Виделось ему, будто в сенокосный зной, разомлев от работы и жара, прилег он под копной у дороги. А сынок Тишата поднес к его губам жбан с ледяным квасом. У Тишаты облупленный от загара нос и широкие, как у матери, белые зубы. Он смеется, квас пахнет сухими цветами хмеля. Савка силится улыбнуться и не может. Лень и дремота растекаются по телу.
Как в маленькой ямке сжались маленькие люди, а над ними опрокинулось огромное звездное небо и тишина. Ужас и трепет проникали в сердце от этой огромности мира и беспредельного холодного безмолвия.
Яков запел молитву.
Он был похож на колдуна, на призрак — у сиротливого костерка, с возведенными к небу руками.

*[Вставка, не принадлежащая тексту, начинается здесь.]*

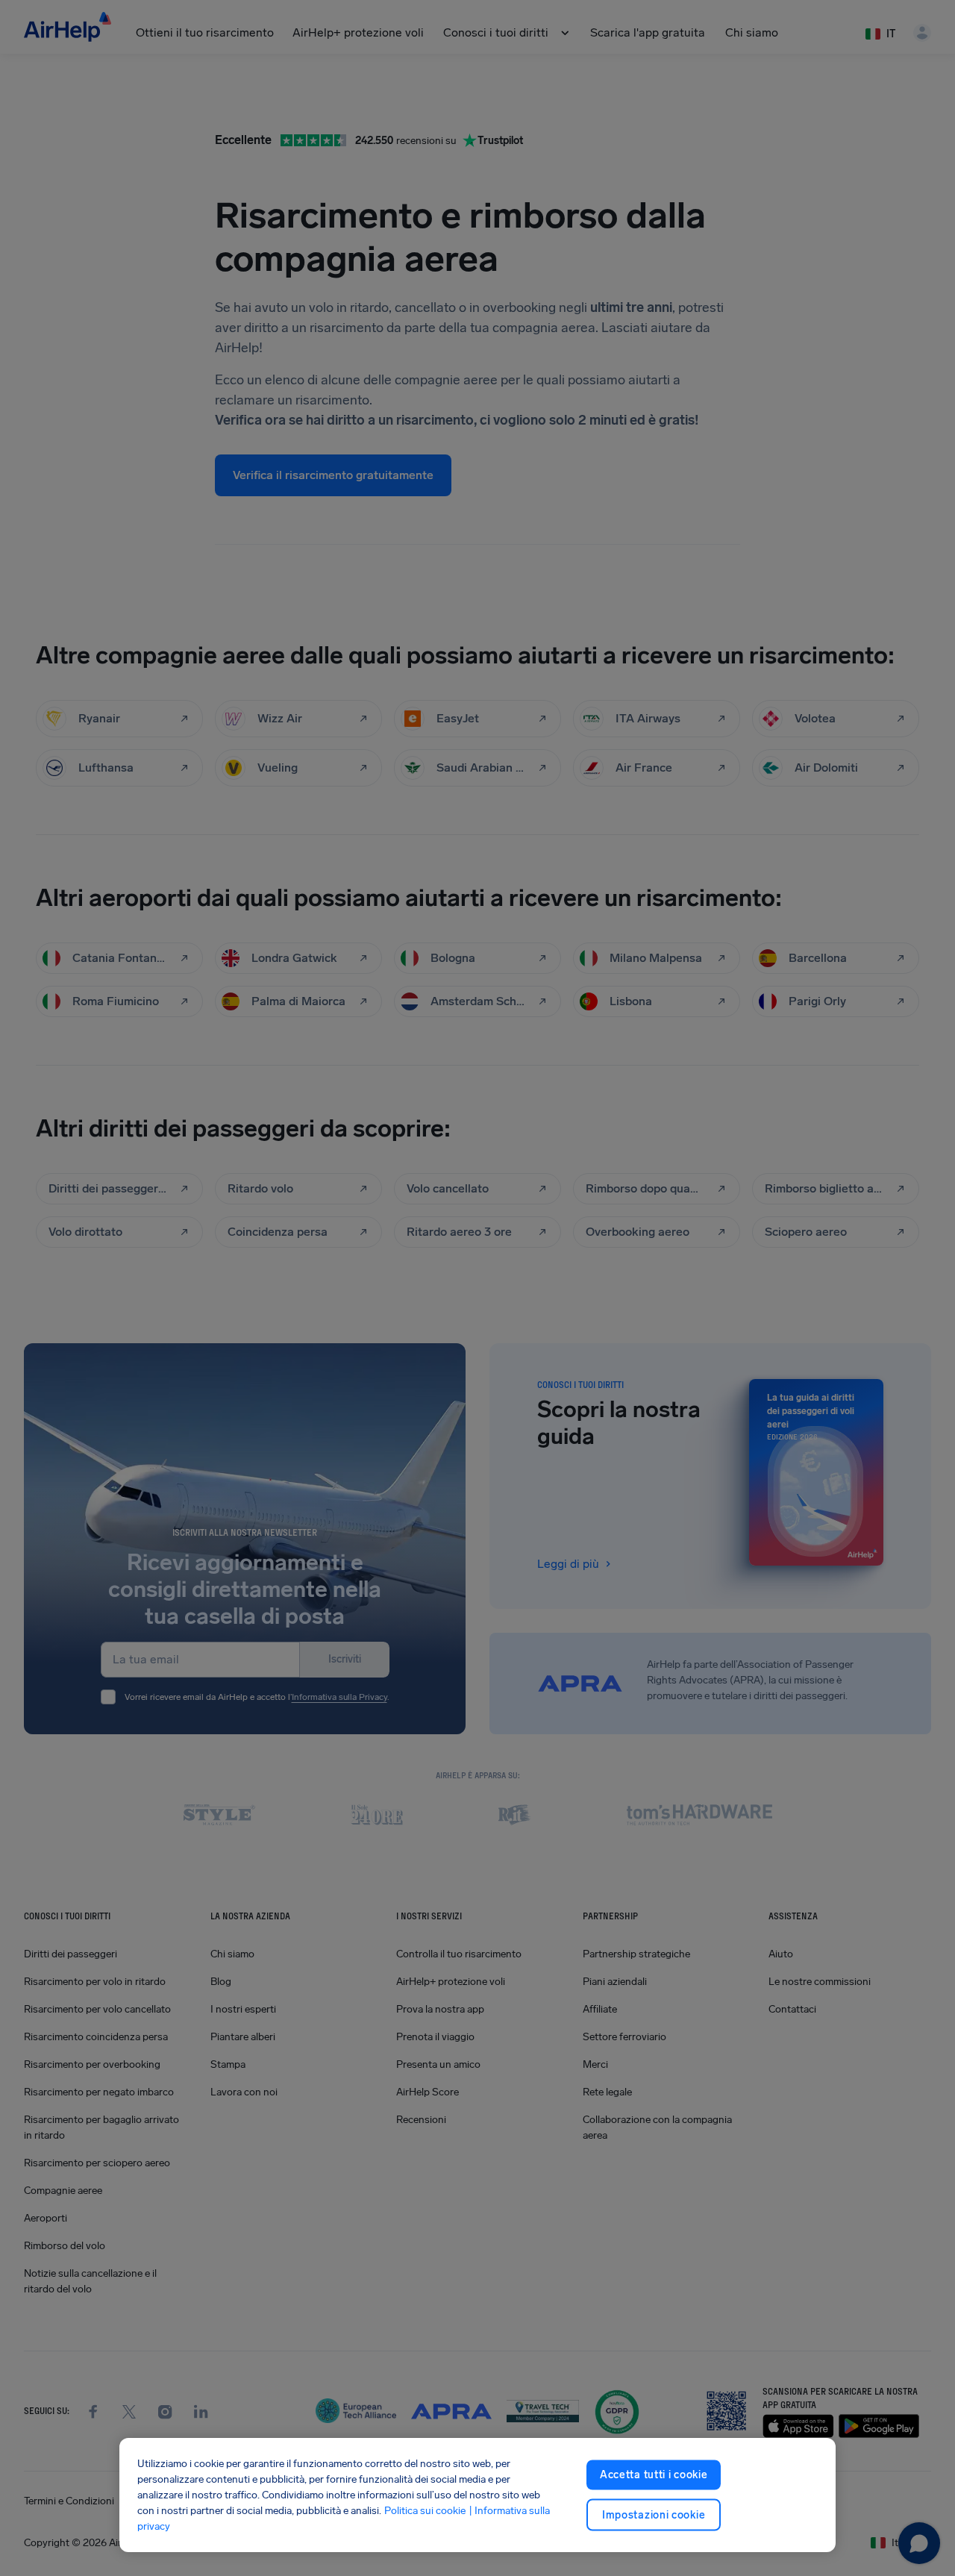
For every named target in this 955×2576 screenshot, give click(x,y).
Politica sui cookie (425, 2510)
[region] (477, 2495)
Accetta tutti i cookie (653, 2475)
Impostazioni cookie (653, 2514)
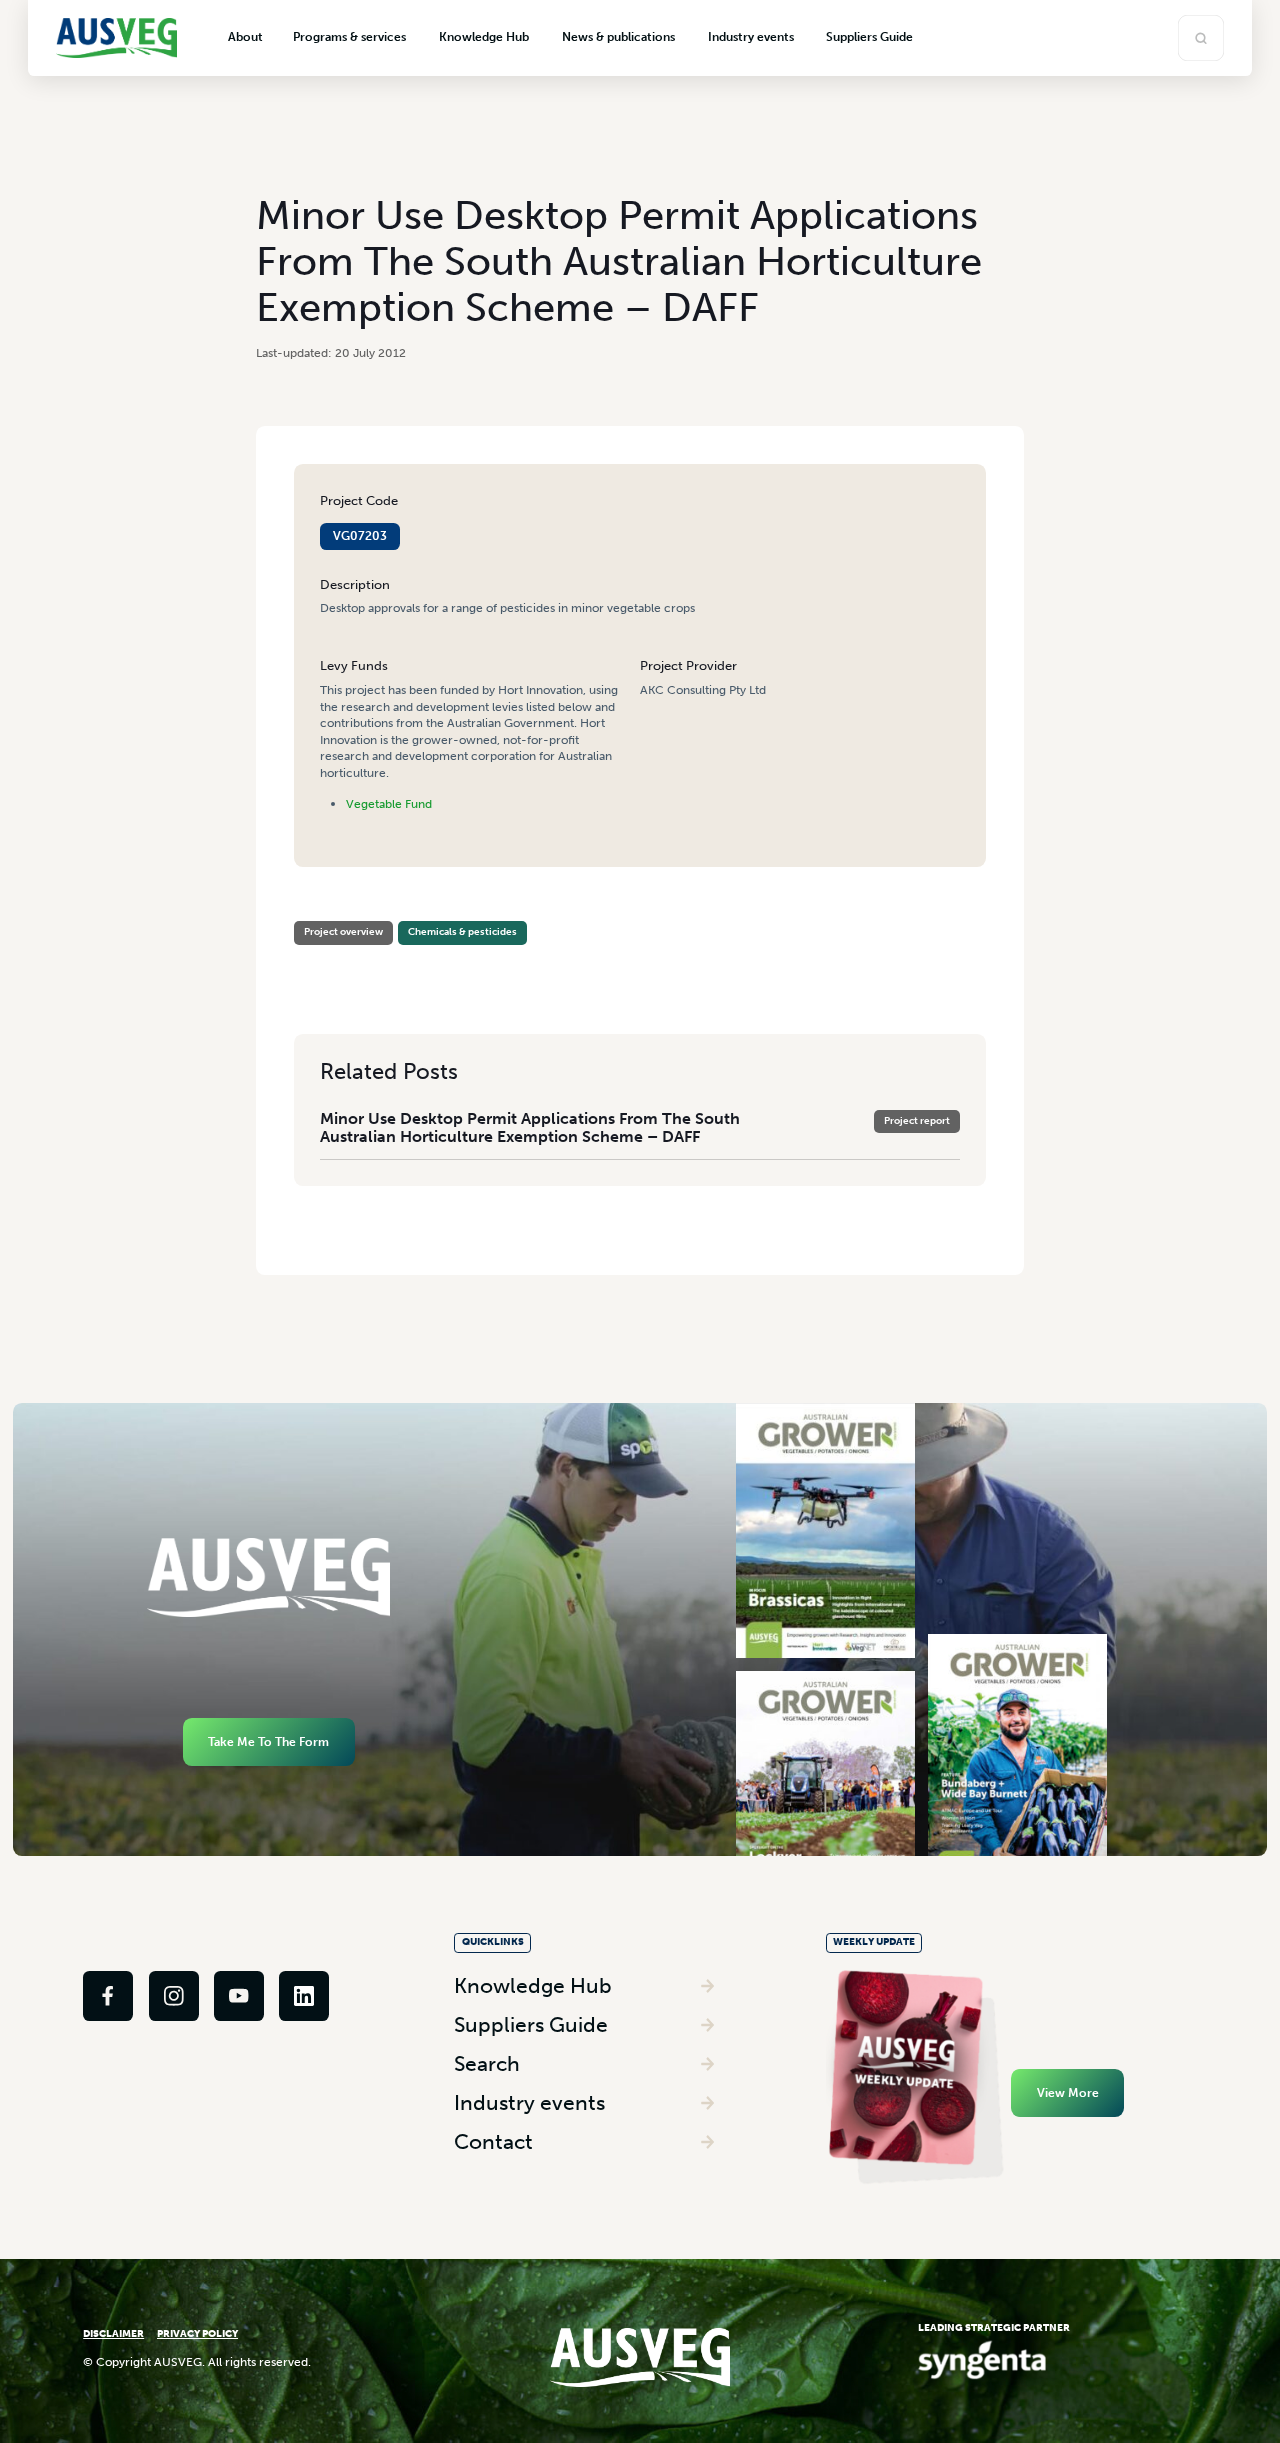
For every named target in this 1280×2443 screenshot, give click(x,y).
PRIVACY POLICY (197, 2334)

Ушкуйники, охваченные глубоким чувством торжественности и одиночества, глухо повторяли его слова. Они стояли на кочках у маленьких кострищ, закутанные до носов. Это была странная молитва — христианскому богу и водяному, взявшим в жертву белозубого ратника, звездам и смерти, безмолвию и далеким новгородским людишкам, спавшим в тепле.
Она была больше похожа на тоскливый стон, на немую песню.
Яков сорвал голос. И тогда запел Зашиба, сын колдуна Волоса.
Яков хрипло приказал собираться в путь.
Они будут идти и день, и ночь, пока не пройдут эту пустыню.
Иначе — смерть.
Беспредельным и синим было небо в холодных огоньках звезд. И густая краснота углей на кочках казалась холодной.
Войско уходило в темноту и холод.
Через два дня, когда ушкуйники вышли в чистый сосновый бор, Яков позволил большой отдых вконец измотанным людям.
ЛЕШИЙ
Якову приснилось, будто пузатая, в его рост жаба вылезла из-под корня и уставилась на него тусклыми, как влажные камни, глазами. У нее были вывороченные губы и темный горб. Она коснулась его щеки теплой шершавой лапой. Яков стряхнул ее и открыл глаза.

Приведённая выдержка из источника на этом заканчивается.